Bei uns im Haus ist das Programm, dass das "sauber" macht, ziemlich lang. Viel Erfolg.


----------



## faetzminator (13. Mai 2011)

Crian hat gesagt.:


> Bei uns im Haus ist das Programm, dass das "sauber" macht, ziemlich lang. Viel Erfolg.



Und auf was wird das beruhen? Erfahrung.

Ich würde das in unserem Code mit diesen Beispielen Unit-Testen und bei Problemen Spezialfälle hinzufügen.
Oder wie denkst du, dass ich Kontoprüfungen ohne Spezifikationen implementiere  ?


----------



## FArt (13. Mai 2011)

faetzminator hat gesagt.:


> Oder wie denkst du, dass ich Kontoprüfungen ohne Spezifikationen implementiere  ?



Gar nicht. Ein Entwickler ist nie so erfinderisch, wie die Realität. ;-)


----------



## faetzminator (13. Mai 2011)

FArt hat gesagt.:


> Gar nicht. Ein Entwickler ist nie so erfinderisch, wie die Realität. ;-)



Ach was  3 Releases später hat der dann Mal alle internen Spezialkonstellationen gekannt - von Fremdinstituten ganz zu schweigen


----------



## Crian (13. Mai 2011)

faetzminator hat gesagt.:


> Und auf was wird das beruhen? Erfahrung.

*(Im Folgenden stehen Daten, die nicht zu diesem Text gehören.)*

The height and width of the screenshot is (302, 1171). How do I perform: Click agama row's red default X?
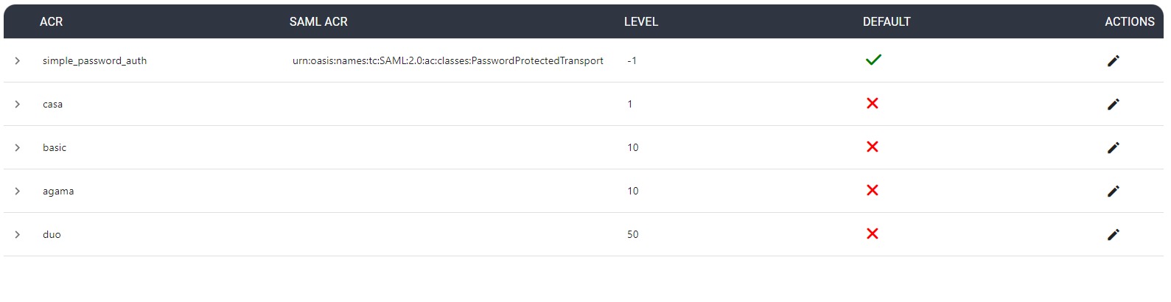tap(873, 190)
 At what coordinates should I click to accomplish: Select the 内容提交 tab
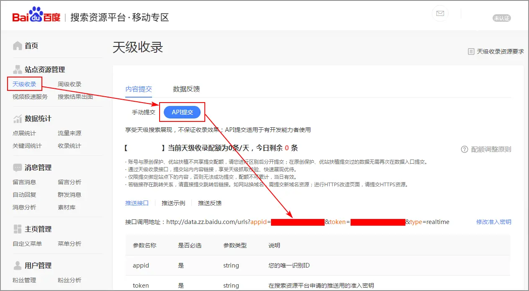click(139, 89)
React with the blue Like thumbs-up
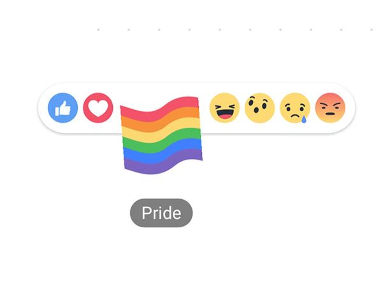Image resolution: width=382 pixels, height=287 pixels. pyautogui.click(x=63, y=108)
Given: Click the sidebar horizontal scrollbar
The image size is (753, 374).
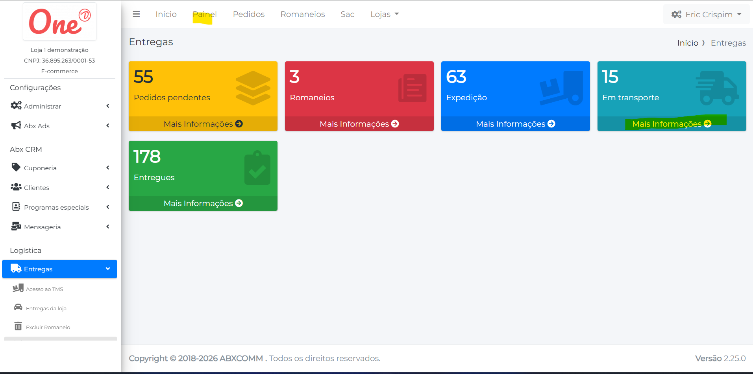Looking at the screenshot, I should point(61,339).
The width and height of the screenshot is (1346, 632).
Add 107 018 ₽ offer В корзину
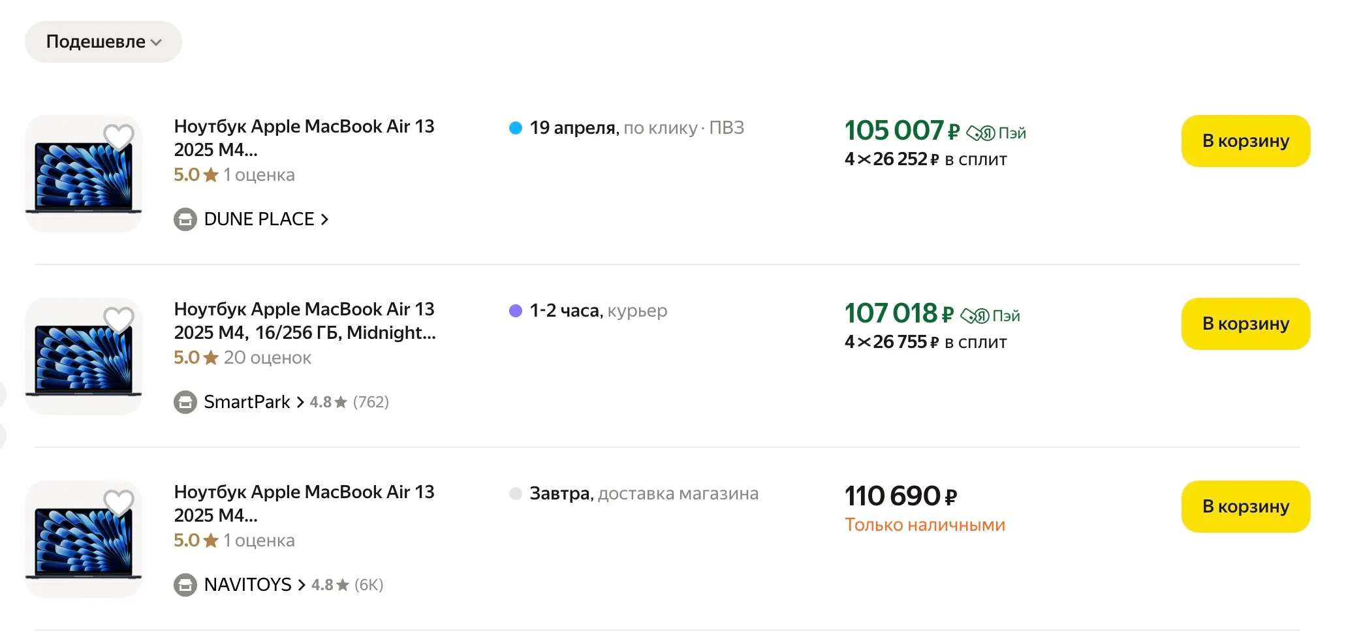point(1245,324)
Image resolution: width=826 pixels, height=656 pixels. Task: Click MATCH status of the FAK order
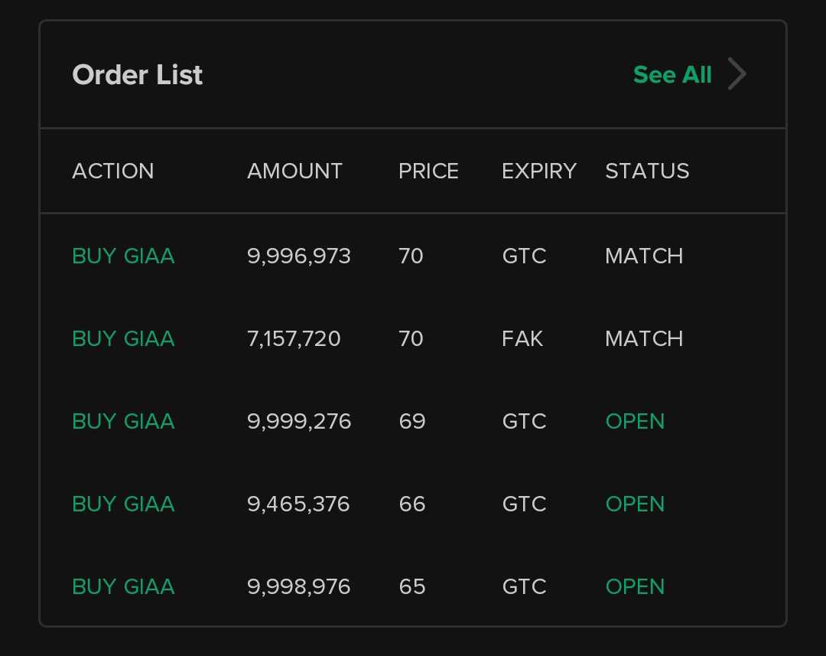pyautogui.click(x=644, y=338)
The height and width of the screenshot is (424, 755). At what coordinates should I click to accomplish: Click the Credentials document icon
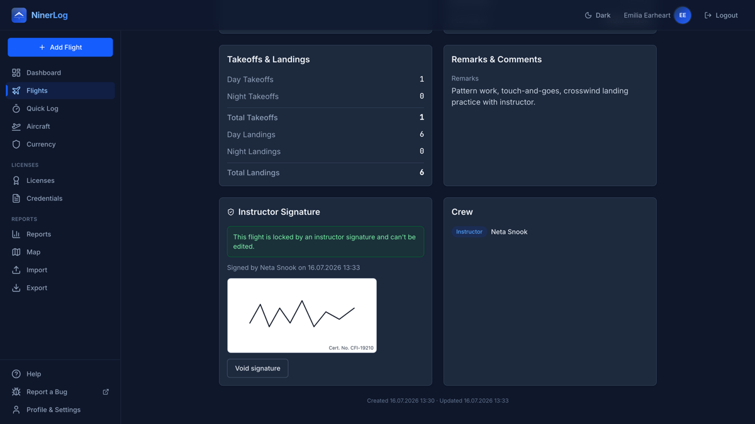coord(16,198)
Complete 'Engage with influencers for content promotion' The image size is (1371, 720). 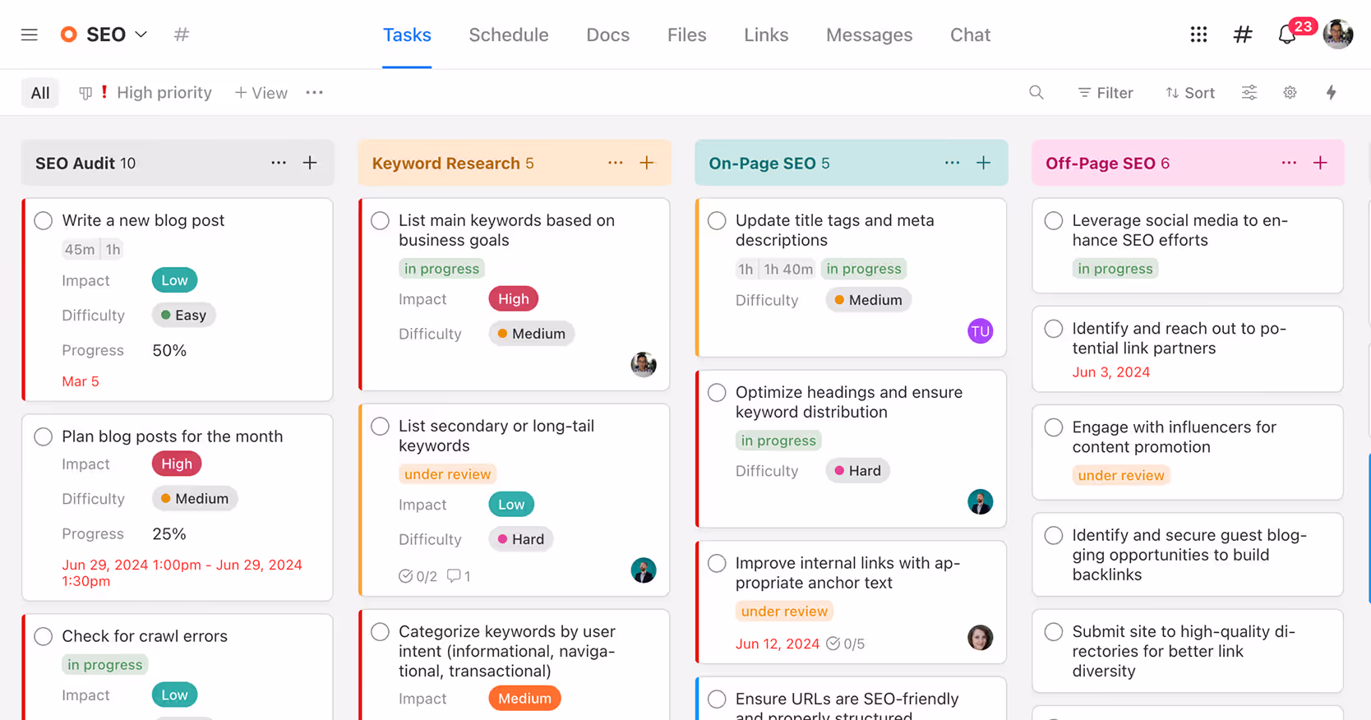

Genau. Und viele Millionen Daten.


@TE: Wundere dich nicht, wenn Adressdaten noch viel viel bunter aussehen, als man sich das so beim ersten Mal fröhlich vorstellt. Mit Glück sind noch c/o Angaben, Stockwerke, Aufgänge, Hinterhöfe, Toreinfahrten, andere Bezeichnungen des Gebäudes etc. pp. dabei. Und "Astraße 5 / Bchaussee 16" als Eckadresse wird auch vorkommen.


----------



## faetzminator (13. Mai 2011)

Crian hat gesagt.:


> Genau. Und viele Millionen Daten.



Genau das meine ich mit Erfahrung


----------



## slawaweis (13. Mai 2011)

eine Universallösung wird es dafür nicht geben. In solchen Fällen kommt es wirklich auf die Erfahrung und die Datenbestände an. Am besten implementiert man verschiedene einfache Filter und verkettet diese hintereinander, z.B. "Text Nummer", "Text NummerBuchstabe", "Text Text Nummer", ... usw. Die Adresse muss durch die Filter durch, bis einer *genau* zutrifft. Wenn es nicht der Fall ist, sollte *ein Mensch* benachrichtigt werden, welcher die Adresse ansieht, diese eventuell verifiziert/korrigiert und dafür einen neuen Filter entwickelt. So vermeidet man, dass durch unerwartete Adressarten die Post am falschen Ort landet.

Slawa


----------



## JavaMaus1 (16. Mai 2011)

Danke euch allen! Hat mir sehr geholfen & hat wunderbar geklappt!


----------